Particularly in tech skills, our generation feels in limbo. The world has advanced so much over the past few decades, that those of us born in the middle of it, have a huge advantage over our parents’ generation. Most of us laugh when we see a job offering that ‘requires’ the use of basic computer skills. But there's also a huge awareness that the skills we are learning now could soon be obsolete, and things that are seen as advanced or specialist skills today, could soon be as normal as MS Word in ten years. Someone like me, just having finished my first year at the University of Sheffield, hoping to go into journalism, and all too aware that by the time I get there the industry will have changed completely, and I’ll be woefully unprepared.

But we’re still being funnelled through this system of education that’s supposed to guarantee security, even though we know how untrue that is. We’re taught that academic qualifications are the way forward, rather than vocational skills that could well benefit us more. Students are pressured into making decisions for their future that aren’t the right ones, while the larger decisions concerning them are made on their behalf.

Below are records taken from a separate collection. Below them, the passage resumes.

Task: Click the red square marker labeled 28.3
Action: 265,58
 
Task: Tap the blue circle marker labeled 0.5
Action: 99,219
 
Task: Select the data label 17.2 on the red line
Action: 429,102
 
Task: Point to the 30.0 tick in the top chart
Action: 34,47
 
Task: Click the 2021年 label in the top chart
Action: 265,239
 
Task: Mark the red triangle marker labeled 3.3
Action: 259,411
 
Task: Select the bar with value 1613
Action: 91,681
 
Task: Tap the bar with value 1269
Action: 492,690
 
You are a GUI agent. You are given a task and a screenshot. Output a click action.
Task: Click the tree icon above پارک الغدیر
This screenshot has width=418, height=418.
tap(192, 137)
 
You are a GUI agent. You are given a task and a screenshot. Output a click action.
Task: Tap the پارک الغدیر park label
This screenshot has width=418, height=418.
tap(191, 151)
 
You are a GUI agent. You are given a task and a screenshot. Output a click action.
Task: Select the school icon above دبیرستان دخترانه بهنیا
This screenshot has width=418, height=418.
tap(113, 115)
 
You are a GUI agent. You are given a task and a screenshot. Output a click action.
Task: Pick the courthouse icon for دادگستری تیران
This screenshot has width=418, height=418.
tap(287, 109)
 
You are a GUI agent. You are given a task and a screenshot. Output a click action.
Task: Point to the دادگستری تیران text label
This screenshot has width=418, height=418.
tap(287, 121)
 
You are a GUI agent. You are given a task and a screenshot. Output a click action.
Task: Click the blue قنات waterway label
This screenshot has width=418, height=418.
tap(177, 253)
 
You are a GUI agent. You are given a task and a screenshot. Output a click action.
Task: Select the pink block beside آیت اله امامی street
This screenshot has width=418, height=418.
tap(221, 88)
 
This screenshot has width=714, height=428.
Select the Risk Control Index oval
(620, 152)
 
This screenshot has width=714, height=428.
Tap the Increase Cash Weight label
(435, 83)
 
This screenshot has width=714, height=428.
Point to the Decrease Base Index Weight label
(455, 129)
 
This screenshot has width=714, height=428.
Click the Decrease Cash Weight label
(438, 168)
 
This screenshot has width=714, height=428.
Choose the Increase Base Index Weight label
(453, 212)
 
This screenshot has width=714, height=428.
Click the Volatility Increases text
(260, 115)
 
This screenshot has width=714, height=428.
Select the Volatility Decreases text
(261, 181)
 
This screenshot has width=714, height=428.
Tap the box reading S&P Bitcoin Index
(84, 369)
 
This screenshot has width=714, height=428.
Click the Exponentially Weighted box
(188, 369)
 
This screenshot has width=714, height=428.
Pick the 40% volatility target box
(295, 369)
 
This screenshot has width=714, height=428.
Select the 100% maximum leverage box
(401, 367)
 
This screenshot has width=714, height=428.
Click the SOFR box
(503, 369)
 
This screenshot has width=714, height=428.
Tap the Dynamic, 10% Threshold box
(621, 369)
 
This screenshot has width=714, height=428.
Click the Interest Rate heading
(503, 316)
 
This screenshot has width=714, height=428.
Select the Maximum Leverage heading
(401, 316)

Nearly three quarters of 18 to 24 year-olds voted to remain, while over 60 percent of over-60s voted Leave. The vote two months ago threw into sharp relief the huge generational divide that exists in this country. When our futures are already so uncertain, young people vitally need those things you sold away with the Leave vote - the study abroad and the freedom to work and the open markets and the business links. Young people need someone to fight in their corner in the Brexit negotiations, or our futures will be more insecure than ever.

Though some of the groups that will be hurt by Brexit, are also some that voted it such large numbers for it. The data shows that those who felt marginalised, those in low-skill areas or on low incomes, voted overwhelmingly to Leave, a protest against successive governments they felt were ignoring them, but it is likely they will be the one that suffer the most under the economic strains that comes with the increasingly hard-Brexit being favoured by the Government. Now the vote has happened, we have to make the most of the opportunity created by Brexit, the opportunity to listen. The Inclusive Growth Commission is based around this idea, about increasing participation of people and local communities, to create a better, inclusive economic system across the UK. Throughout this series of blogs I want to explore the way my generation sees the world, and how we need to change politics, capitalism and society if we want a sustainable future.

I plan to look at this from three angles - firstly, how to change further and higher education to create a more mobile job market; then I will look at how young people are making politics more inclusive, and how this changes policy-making.

Now that the cracks among the British people are more obvious than ever, we cannot simply patch them up. We need to open up politics to hear the views of the whole nation, so that we can think critically about the sustainability of our country’s economy and society, and reshape our state into one that works.